ASSIGNMENT => What you return should match every entry, character for character.

TASK DATA =>

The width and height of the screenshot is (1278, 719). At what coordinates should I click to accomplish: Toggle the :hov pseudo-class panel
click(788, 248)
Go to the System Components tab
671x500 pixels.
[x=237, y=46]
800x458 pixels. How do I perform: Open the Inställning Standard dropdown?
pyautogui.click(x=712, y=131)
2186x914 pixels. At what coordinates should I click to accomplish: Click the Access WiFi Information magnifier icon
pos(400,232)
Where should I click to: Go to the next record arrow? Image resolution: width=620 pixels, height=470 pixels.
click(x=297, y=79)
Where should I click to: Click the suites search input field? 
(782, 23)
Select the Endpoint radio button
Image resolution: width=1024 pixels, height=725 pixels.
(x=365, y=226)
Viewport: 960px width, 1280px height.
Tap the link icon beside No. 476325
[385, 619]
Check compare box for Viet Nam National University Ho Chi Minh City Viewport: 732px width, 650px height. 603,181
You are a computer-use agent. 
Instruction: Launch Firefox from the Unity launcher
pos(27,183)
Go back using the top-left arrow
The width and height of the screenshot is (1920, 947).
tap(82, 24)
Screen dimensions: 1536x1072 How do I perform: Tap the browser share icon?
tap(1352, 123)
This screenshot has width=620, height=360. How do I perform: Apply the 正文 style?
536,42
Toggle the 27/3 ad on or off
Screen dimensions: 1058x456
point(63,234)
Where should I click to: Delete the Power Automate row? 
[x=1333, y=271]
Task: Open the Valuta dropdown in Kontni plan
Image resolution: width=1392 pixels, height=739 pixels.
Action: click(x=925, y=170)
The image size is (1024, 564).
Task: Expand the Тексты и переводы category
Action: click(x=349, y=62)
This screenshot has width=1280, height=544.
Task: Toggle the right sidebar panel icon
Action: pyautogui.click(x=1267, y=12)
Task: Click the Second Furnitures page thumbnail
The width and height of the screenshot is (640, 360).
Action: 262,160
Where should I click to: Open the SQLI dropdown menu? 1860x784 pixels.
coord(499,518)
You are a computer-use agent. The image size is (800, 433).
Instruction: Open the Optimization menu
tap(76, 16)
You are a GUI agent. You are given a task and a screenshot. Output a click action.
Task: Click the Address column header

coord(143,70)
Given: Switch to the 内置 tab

SOLUTION TO THIS PROBLEM =>
The width and height of the screenshot is (1278, 719). At what coordinates should I click to accomplish: Toggle the :hov pseudo-class panel
click(788, 248)
Go to the System Components tab
671x500 pixels.
[x=237, y=46]
800x458 pixels. How do I perform: Open the Inställning Standard dropdown?
pyautogui.click(x=712, y=131)
2186x914 pixels. At what coordinates should I click to accomplish: Click the Access WiFi Information magnifier icon
pos(400,232)
Where should I click to: Go to the next record arrow? Image resolution: width=620 pixels, height=470 pixels.
click(x=297, y=79)
Where should I click to: Click the suites search input field? 
(782, 23)
Select the Endpoint radio button
Image resolution: width=1024 pixels, height=725 pixels.
(x=365, y=226)
Viewport: 960px width, 1280px height.
Tap the link icon beside No. 476325
[385, 619]
Check compare box for Viet Nam National University Ho Chi Minh City Viewport: 732px width, 650px height. 603,181
You are a computer-use agent. 
Instruction: Launch Firefox from the Unity launcher
pos(27,183)
Go back using the top-left arrow
The width and height of the screenshot is (1920, 947).
tap(82, 24)
Screen dimensions: 1536x1072 How do I perform: Tap the browser share icon?
tap(1352, 123)
This screenshot has width=620, height=360. How do I perform: Apply the 正文 style?
536,42
Toggle the 27/3 ad on or off
Screen dimensions: 1058x456
point(63,234)
Where should I click to: Delete the Power Automate row? 
[x=1333, y=271]
Task: Open the Valuta dropdown in Kontni plan
Image resolution: width=1392 pixels, height=739 pixels.
Action: click(x=925, y=170)
The image size is (1024, 564).
Task: Expand the Тексты и переводы category
Action: click(x=349, y=62)
This screenshot has width=1280, height=544.
Task: Toggle the right sidebar panel icon
Action: pyautogui.click(x=1267, y=12)
Task: Click the Second Furnitures page thumbnail
The width and height of the screenshot is (640, 360).
Action: 262,160
Where should I click to: Open the SQLI dropdown menu? 1860x784 pixels.
coord(499,518)
You are a computer-use agent. The image size is (800, 433).
Instruction: Open the Optimization menu
tap(76, 16)
You are a GUI agent. You are given a task and a screenshot. Output a click action.
Task: Click the Address column header

coord(143,70)
Given: Switch to the 内置 tab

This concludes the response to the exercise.